Another sequel, Cook, Serve, Delicious! 3, was announced in August 2019 with planned early access release in January 2020. The game fully released for Microsoft Windows, PlayStation 4, Xbox One, and Nintendo Switch on October 14, 2020. This particular game is more story-driven than the previous games, taking place in a post-apocalyptic future, with the player taking the role of a human chef aboard a food truck served by robotic assistants, competing in a national food truck championship. Reflecting this, the game eliminates the chores of running the restaurant, while the player must be ready to serve numerous dishes at every stop along the route.

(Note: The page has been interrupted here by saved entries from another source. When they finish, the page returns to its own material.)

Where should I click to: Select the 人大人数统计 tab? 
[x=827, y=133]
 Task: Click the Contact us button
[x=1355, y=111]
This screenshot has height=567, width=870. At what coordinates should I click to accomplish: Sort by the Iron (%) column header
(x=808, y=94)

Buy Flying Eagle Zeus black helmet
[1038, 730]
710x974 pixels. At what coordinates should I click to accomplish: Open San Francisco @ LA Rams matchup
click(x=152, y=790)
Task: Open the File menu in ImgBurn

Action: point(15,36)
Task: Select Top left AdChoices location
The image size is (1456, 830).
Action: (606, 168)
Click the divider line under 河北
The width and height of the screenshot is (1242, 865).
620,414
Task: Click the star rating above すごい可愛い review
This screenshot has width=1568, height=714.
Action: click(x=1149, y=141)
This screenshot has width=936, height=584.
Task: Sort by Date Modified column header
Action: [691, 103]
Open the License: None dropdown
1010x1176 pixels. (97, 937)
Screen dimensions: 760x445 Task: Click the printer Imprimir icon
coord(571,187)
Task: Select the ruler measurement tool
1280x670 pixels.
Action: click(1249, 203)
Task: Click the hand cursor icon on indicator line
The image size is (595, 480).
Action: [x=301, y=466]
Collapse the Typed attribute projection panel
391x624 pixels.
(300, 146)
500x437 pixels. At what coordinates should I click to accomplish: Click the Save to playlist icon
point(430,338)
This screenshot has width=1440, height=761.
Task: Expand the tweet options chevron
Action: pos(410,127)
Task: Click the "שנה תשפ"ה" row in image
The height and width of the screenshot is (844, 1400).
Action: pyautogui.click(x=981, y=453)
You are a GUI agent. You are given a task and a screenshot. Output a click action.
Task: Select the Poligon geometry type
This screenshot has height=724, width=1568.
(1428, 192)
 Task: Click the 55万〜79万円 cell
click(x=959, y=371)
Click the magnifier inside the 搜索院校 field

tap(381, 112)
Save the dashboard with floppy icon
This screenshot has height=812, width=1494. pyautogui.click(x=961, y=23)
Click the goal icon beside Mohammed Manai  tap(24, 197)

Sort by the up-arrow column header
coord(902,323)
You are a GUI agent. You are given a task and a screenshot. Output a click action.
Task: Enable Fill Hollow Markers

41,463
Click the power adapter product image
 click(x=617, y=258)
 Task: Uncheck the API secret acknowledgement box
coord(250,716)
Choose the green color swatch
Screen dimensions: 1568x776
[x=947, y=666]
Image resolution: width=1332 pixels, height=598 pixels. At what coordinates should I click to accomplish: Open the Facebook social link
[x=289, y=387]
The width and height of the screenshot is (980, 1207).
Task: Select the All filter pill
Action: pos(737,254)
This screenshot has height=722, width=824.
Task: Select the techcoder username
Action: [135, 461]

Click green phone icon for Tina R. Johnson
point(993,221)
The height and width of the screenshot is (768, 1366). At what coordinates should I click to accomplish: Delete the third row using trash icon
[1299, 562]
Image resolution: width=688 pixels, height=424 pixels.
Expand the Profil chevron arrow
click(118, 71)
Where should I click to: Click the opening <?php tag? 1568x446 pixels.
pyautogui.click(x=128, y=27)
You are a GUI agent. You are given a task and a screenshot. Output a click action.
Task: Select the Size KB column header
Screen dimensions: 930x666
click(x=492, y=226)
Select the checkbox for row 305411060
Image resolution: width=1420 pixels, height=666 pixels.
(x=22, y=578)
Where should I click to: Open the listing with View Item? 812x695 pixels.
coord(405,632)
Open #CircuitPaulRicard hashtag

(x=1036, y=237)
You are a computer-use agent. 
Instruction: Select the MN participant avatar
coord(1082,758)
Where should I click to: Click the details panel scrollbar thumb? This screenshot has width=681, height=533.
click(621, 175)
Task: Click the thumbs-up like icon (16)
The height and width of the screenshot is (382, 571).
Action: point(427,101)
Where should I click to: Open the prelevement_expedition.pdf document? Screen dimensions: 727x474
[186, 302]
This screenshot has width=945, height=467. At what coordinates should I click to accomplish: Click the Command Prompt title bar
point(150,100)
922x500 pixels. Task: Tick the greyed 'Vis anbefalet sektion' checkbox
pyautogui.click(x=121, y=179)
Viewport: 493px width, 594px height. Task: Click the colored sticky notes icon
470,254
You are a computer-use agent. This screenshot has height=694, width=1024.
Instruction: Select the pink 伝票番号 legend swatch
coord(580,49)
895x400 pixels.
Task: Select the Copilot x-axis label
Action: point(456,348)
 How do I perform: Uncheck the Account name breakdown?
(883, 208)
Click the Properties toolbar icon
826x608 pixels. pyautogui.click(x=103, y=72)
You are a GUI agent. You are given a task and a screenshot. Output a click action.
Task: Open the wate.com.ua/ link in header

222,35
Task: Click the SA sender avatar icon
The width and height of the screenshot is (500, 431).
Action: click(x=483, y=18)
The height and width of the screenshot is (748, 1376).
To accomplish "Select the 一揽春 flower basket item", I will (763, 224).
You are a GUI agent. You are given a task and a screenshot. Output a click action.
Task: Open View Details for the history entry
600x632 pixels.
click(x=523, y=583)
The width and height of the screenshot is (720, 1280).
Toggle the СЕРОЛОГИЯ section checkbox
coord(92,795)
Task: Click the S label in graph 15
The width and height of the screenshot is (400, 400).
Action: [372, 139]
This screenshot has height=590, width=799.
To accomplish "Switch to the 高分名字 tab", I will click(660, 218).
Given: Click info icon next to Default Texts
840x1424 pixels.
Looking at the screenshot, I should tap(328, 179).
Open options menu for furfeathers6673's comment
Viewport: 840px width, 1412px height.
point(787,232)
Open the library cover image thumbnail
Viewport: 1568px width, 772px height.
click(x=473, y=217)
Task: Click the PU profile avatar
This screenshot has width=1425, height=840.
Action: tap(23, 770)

A spin-off, Cook Serve Forever, was released in early access in May 2023, along with a demo that was launched in January 2023. Vertigo considered Cook Serve Forever their biggest cooking game to date yet. The game was released on July 31, 2025.

===Remaster===
A remastered version of Cook, Serve, Delicious!, titled Cook, Serve, Delicious: Re-Mustard!, was announced by Vertigo Games in July 2023 to celebrate the 10th anniversary of the original game. Re-Mustard!, besides featuring improved graphics, will include additional story elements to better tie in with the stories of the sequels in the series. Other new features to be included are ten new foods, additional side quests, and a Typing Mode option for the computer versions of the game, where the ingredients are added by typing in their names, as well as the Chill difficulty, which did not exist in the original game.